I am currently using mRMRe for feature selection on a large dataset with over 3 million rows and about 3000 columns (after dummying).
Currently I prepare the csv in Python and read it in into R for applying mRMRe.
However I wanted to do it in Python and hence looked at using rpy2 for the same.
import pandas as pd
# Check for dataframes:
df_final = {'NYC': ['0','0','0','0','0','0','0','0','1'],
'WT': ['0','0','0','0','0','0','0','0','0'],
'Video': ['0','0','0','0','0','0','0','0','0'],
'Video/OOL': ['0','0','0','0','0','0','0','0','0'],
'Video/OOL/OV': ['1','1','0','1','1','1','1','1','0'],
'Video/OV': ['0','0','0','0','0','0','0','0','0'],
'OOL,Only': ['0','0','0','0','0','0','0','0','1'],
'OOL/OV': ['0','0','0','0','0','0','0','0','0'],
'Bulk': ['0','0','1','0','0','0','0','0','0'],
'OV Only': ['0','0','0','0','0','0','0','0','0'],
'class': ['0','0','0','0','1','0','0','1','0']}
df_final = pd.DataFrame.from_dict(df_final)
df_final.dtypes
for column in df_final.columns:
try:
df_final[column].astype('int64')
except:
df_final.drop(column,axis = 1,inplace = True)
# Now mRMR:
from rpy2.robjects.packages import importr
from rpy2.robjects import pandas2ri
utils = importr('utils') #-- Only once.
pymrmr = importr('mRMRe')
data = df_final
data = data.select_dtypes(exclude=['bool'])

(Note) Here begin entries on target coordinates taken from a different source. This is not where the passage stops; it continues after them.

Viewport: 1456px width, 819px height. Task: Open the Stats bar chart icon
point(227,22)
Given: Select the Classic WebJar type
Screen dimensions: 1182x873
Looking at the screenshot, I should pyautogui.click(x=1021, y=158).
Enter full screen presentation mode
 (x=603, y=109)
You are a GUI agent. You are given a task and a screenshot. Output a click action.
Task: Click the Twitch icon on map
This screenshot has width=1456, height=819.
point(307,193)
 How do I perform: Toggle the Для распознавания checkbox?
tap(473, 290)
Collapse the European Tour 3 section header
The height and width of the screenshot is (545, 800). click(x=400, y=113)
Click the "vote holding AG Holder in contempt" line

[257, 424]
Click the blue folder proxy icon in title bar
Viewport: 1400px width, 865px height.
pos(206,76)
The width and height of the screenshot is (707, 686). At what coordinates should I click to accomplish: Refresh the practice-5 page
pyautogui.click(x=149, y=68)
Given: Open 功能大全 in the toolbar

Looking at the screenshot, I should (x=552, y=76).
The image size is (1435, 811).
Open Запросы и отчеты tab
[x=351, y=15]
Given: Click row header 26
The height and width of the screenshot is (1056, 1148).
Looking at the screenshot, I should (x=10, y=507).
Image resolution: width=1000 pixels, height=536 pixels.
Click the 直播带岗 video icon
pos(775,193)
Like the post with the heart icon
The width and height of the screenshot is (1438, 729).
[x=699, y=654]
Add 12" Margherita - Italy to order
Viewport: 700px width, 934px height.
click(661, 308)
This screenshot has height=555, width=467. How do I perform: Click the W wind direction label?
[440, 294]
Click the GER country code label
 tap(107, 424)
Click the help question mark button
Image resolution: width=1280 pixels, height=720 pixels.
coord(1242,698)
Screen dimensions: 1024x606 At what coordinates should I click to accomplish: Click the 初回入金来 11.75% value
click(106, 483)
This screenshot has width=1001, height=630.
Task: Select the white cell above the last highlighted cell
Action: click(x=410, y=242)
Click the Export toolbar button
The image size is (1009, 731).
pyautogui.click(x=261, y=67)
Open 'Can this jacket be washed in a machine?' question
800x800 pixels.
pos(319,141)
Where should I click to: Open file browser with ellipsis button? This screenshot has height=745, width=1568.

data_new = data.astype('int64')
data_new.dtypes
pandas2ri.activate()
r_df = pandas2ri.py2ri(data_new)
print (r_df)
dd = pymrmr.mRMR_data(data = (r_df))
Traceback (most recent call last):
File "<ipython-input-53-85d2eb6cf3ea>", line 1, in <module>
dd = pymrmr.mRMR_data(data = (r_df))
File "C:\Users\shuvayan.das\AppData\Local\Continuum\anaconda3.1\lib\site-packages\rpy2-2.9.1-py3.6-win-amd64.egg\rpy2\robjects\functions.py", line 178, in __call__
return super(SignatureTranslatedFunction, self).__call__(*args, **kwargs)
File "C:\Users\shuvayan.das\AppData\Local\Continuum\anaconda3.1\lib\site-packages\rpy2-2.9.1-py3.6-win-amd64.egg\rpy2\robjects\functions.py", line 106, in __call__
res = super(Function, self).__call__(*new_args, **new_kwargs)
RRuntimeError: Error in .local(.Object, ...) :
data columns must be either of numeric, ordered factor or Surv type
Since I have explicitly converted everything to integers I do not understand why this error is coming.
I am not sure if this is the appropriate structure for mRMR.data.
I am also not sure if this issue is from mRMRe or rpy2.
I need to use this through Python only as the code will be used in production. Though there are other ways of achieving that, I would really like to learn what the issue is and fix it if possible.